Given records:
* * * * *
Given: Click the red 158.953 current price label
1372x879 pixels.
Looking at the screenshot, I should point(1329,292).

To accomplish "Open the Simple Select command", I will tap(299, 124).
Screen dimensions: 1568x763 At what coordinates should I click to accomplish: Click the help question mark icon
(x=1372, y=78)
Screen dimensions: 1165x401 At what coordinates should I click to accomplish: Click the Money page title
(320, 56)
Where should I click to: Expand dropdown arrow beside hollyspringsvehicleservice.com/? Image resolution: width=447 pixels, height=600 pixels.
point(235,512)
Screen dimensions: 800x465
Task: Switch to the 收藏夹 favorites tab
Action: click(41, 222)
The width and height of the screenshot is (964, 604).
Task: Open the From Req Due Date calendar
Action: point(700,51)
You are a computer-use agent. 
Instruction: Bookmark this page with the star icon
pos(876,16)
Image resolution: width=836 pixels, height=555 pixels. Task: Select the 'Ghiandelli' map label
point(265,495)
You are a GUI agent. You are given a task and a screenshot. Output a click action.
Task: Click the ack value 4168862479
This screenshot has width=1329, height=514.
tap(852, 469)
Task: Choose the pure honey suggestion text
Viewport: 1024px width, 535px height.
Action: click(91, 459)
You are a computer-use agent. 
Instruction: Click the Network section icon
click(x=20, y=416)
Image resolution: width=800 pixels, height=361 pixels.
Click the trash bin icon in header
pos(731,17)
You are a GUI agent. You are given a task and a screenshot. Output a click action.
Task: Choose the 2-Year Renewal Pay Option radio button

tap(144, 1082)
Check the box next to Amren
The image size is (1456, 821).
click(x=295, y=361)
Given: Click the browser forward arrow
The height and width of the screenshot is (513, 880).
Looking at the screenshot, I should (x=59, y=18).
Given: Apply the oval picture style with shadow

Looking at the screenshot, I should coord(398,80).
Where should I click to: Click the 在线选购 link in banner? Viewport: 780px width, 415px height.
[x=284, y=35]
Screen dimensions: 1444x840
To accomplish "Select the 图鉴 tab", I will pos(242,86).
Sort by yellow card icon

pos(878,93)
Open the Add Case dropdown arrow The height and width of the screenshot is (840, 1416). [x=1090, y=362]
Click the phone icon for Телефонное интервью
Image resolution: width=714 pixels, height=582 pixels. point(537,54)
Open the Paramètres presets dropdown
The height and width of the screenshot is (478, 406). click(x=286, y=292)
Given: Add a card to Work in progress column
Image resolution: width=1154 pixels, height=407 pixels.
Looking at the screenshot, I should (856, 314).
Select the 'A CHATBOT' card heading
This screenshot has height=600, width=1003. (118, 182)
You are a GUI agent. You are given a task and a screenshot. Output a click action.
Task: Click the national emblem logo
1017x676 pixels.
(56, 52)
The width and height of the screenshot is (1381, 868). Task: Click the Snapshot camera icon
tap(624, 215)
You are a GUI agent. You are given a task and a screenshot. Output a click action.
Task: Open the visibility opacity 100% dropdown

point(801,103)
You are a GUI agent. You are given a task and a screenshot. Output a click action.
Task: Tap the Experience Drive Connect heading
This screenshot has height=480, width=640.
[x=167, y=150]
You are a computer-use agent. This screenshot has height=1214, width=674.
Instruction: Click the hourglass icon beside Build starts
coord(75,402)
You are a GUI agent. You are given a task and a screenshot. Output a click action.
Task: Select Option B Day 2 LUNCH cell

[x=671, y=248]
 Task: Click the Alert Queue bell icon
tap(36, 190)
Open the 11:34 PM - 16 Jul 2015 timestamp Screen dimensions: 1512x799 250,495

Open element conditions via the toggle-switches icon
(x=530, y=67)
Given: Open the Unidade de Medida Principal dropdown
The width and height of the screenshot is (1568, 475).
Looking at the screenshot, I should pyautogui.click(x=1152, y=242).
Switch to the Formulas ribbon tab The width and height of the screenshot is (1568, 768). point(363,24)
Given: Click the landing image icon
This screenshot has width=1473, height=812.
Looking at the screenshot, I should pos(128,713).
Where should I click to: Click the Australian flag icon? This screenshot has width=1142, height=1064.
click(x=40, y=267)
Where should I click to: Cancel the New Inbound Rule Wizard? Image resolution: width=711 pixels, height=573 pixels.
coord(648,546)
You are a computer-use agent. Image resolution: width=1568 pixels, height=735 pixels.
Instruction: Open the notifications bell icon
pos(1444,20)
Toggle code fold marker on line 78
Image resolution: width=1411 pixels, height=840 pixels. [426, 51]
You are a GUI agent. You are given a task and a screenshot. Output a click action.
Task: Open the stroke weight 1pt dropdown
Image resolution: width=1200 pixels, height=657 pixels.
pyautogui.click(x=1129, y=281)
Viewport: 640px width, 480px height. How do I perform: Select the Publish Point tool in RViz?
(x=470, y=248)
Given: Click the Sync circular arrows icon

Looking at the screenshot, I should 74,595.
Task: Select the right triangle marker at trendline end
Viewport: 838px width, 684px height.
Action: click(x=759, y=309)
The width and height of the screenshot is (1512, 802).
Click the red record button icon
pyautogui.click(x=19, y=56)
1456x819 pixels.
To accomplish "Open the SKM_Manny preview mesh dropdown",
* * * * *
Task brief:
Rewrite all of the records above with "GUI agent" replaced by "screen agent" at every occurrence, leaving everything else unchanged.

Completed exercise:
Given: Click the red 158.953 current price label
1372x879 pixels.
Looking at the screenshot, I should point(1329,292).

To accomplish "Open the Simple Select command", I will tap(299, 124).
Screen dimensions: 1568x763 At what coordinates should I click to accomplish: Click the help question mark icon
(x=1372, y=78)
Screen dimensions: 1165x401 At what coordinates should I click to accomplish: Click the Money page title
(320, 56)
Where should I click to: Expand dropdown arrow beside hollyspringsvehicleservice.com/? Image resolution: width=447 pixels, height=600 pixels.
point(235,512)
Screen dimensions: 800x465
Task: Switch to the 收藏夹 favorites tab
Action: click(41, 222)
The width and height of the screenshot is (964, 604).
Task: Open the From Req Due Date calendar
Action: point(700,51)
You are a computer-use agent. 
Instruction: Bookmark this page with the star icon
pos(876,16)
Image resolution: width=836 pixels, height=555 pixels. Task: Select the 'Ghiandelli' map label
point(265,495)
You are a screen agent. You are given a task and a screenshot. Output a click action.
Task: Click the ack value 4168862479
This screenshot has width=1329, height=514.
tap(852, 469)
Task: Choose the pure honey suggestion text
Viewport: 1024px width, 535px height.
Action: click(91, 459)
You are a computer-use agent. 
Instruction: Click the Network section icon
click(x=20, y=416)
Image resolution: width=800 pixels, height=361 pixels.
Click the trash bin icon in header
pos(731,17)
You are a screen agent. You are given a task and a screenshot. Output a click action.
Task: Choose the 2-Year Renewal Pay Option radio button

tap(144, 1082)
Check the box next to Amren
The image size is (1456, 821).
click(x=295, y=361)
Given: Click the browser forward arrow
The height and width of the screenshot is (513, 880).
Looking at the screenshot, I should (x=59, y=18).
Given: Apply the oval picture style with shadow

Looking at the screenshot, I should coord(398,80).
Where should I click to: Click the 在线选购 link in banner? Viewport: 780px width, 415px height.
[x=284, y=35]
Screen dimensions: 1444x840
To accomplish "Select the 图鉴 tab", I will pos(242,86).
Sort by yellow card icon

pos(878,93)
Open the Add Case dropdown arrow The height and width of the screenshot is (840, 1416). [x=1090, y=362]
Click the phone icon for Телефонное интервью
Image resolution: width=714 pixels, height=582 pixels. point(537,54)
Open the Paramètres presets dropdown
The height and width of the screenshot is (478, 406). click(x=286, y=292)
Given: Add a card to Work in progress column
Image resolution: width=1154 pixels, height=407 pixels.
Looking at the screenshot, I should (856, 314).
Select the 'A CHATBOT' card heading
This screenshot has height=600, width=1003. (118, 182)
You are a screen agent. You are given a task and a screenshot. Output a click action.
Task: Click the national emblem logo
1017x676 pixels.
(56, 52)
The width and height of the screenshot is (1381, 868). Task: Click the Snapshot camera icon
tap(624, 215)
You are a screen agent. You are given a task and a screenshot. Output a click action.
Task: Open the visibility opacity 100% dropdown

point(801,103)
You are a screen agent. You are given a task and a screenshot. Output a click action.
Task: Tap the Experience Drive Connect heading
This screenshot has height=480, width=640.
[x=167, y=150]
You are a computer-use agent. This screenshot has height=1214, width=674.
Instruction: Click the hourglass icon beside Build starts
coord(75,402)
You are a screen agent. You are given a task and a screenshot. Output a click action.
Task: Select Option B Day 2 LUNCH cell

[x=671, y=248]
 Task: Click the Alert Queue bell icon
tap(36, 190)
Open the 11:34 PM - 16 Jul 2015 timestamp Screen dimensions: 1512x799 250,495

Open element conditions via the toggle-switches icon
(x=530, y=67)
Given: Open the Unidade de Medida Principal dropdown
The width and height of the screenshot is (1568, 475).
Looking at the screenshot, I should pyautogui.click(x=1152, y=242).
Switch to the Formulas ribbon tab The width and height of the screenshot is (1568, 768). point(363,24)
Given: Click the landing image icon
This screenshot has width=1473, height=812.
Looking at the screenshot, I should pos(128,713).
Where should I click to: Click the Australian flag icon? This screenshot has width=1142, height=1064.
click(x=40, y=267)
Where should I click to: Cancel the New Inbound Rule Wizard? Image resolution: width=711 pixels, height=573 pixels.
coord(648,546)
You are a computer-use agent. Image resolution: width=1568 pixels, height=735 pixels.
Instruction: Open the notifications bell icon
pos(1444,20)
Toggle code fold marker on line 78
Image resolution: width=1411 pixels, height=840 pixels. [426, 51]
You are a screen agent. You are given a task and a screenshot. Output a click action.
Task: Open the stroke weight 1pt dropdown
Image resolution: width=1200 pixels, height=657 pixels.
pyautogui.click(x=1129, y=281)
Viewport: 640px width, 480px height. How do I perform: Select the Publish Point tool in RViz?
(x=470, y=248)
Given: Click the Sync circular arrows icon

Looking at the screenshot, I should 74,595.
Task: Select the right triangle marker at trendline end
Viewport: 838px width, 684px height.
Action: click(x=759, y=309)
The width and height of the screenshot is (1512, 802).
Click the red record button icon
pyautogui.click(x=19, y=56)
1456x819 pixels.
To accomplish "Open the SKM_Manny preview mesh dropdown",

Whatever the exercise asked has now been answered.